Mit zitternden Händen nahm er sie bei den Hüften und hob sie vor sich. Er wiegte ihren Hintern hin und her, zerriss ihren seidenen Slip und verharrte einen Augenblick zwischen ihren Schenkeln. Sein Schwanz glänzte von der Feuchtigkeit ihres Mundes und vor eigener Erregung, prall geschwollen bis an die Schmerzgrenze. Er war ihm nicht möglich, noch länger sanft und zurückhaltend zu sein, und mit einem heftigen Stoss drang er ganz in sie ein.

Ihr Atem raste an seinem Ohr, ihr Rücken bog sich unter seinen Händen. Ihre Finger gruben sich in seine Schultern, als er sich wie ein Kolben mit schnellen, rhythmischen Stößen in ihr bewegte und den befreienden Erguss herannahen fühlte. Er nahm sie kraftvoll und spürte, wie auch ihr Höhepunkt sich aufbaute, sein Glied von ihr eng umschlossen wie von einer warmen, nassen Faust.

„Oh Gott, Dante!“

Gleich darauf ließ sie sich fallen, kam mit Wucht und zog sich dabei in schlängelnden Windungen eng um ihn zusammen.

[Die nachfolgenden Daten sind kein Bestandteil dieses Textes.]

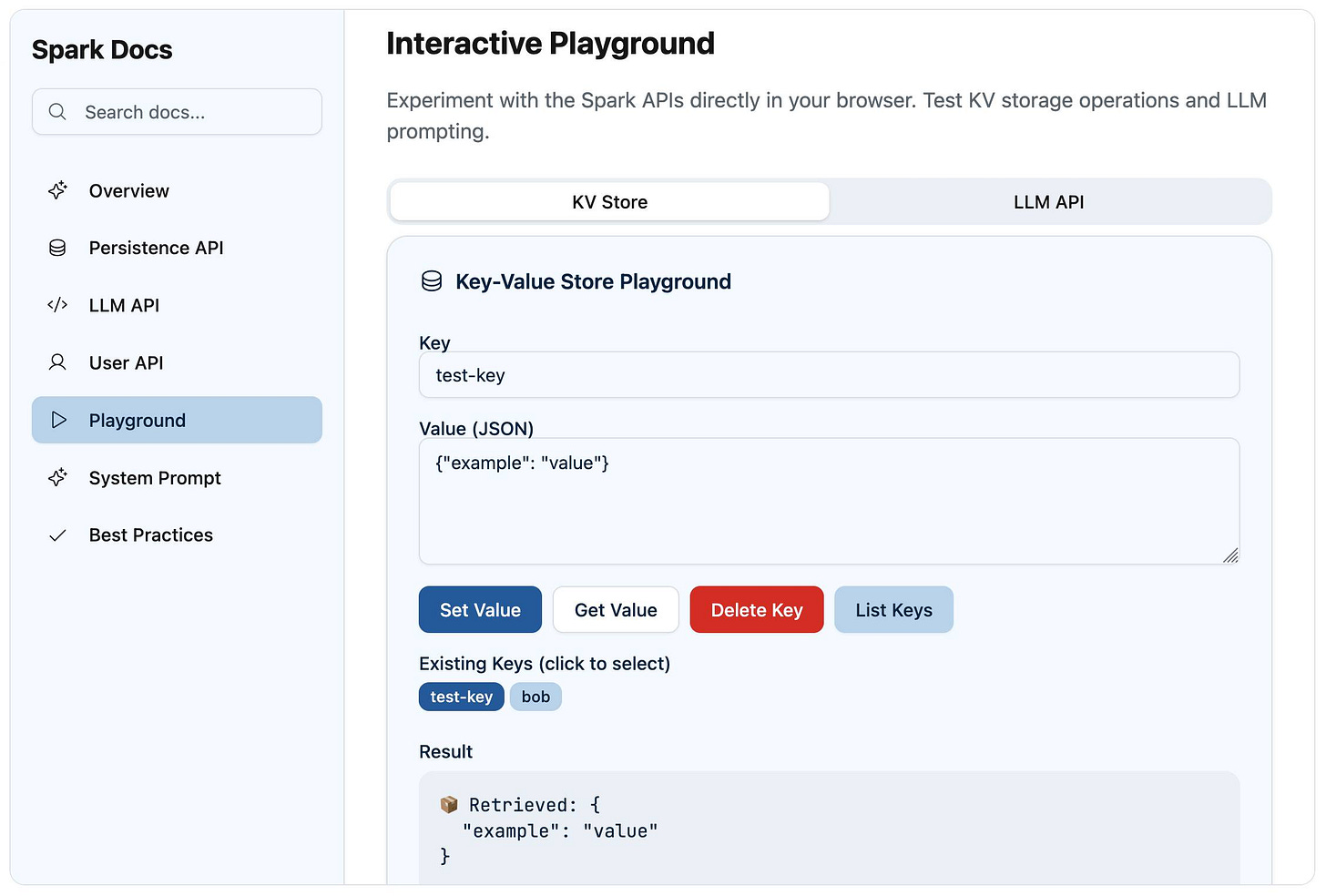Image resolution: width=1326 pixels, height=896 pixels.
Task: Click the code brackets icon beside LLM API
Action: tap(57, 305)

Dante folgte ihr über die letzte Hürde, wild und ungestüm schoss sein Orgasmus als heiße Sturzflut aus ihm heraus. Nicht enden wollende Wellen rissen ihn mit sich, er pumpte, als wollte er nie mehr aufhören. Dante riss die Augen weit auf, als sein Körper von der Gewalt seines Höhepunktes geschüttelt wurde.

Im Spiegel über dem Waschbecken erblickte er sein Raubtiergesicht -  das wahre Abbild dessen, wer und was er war.

Seine Pupillen waren schwarze Splitter inmitten von glühendem Bernstein, seine Gesichtszüge völlig animalisch. Die voll ausgefahrenen Fangzähne waren lange, weiße Spitzen, die bei jedem keuchenden Atemzug funkelten.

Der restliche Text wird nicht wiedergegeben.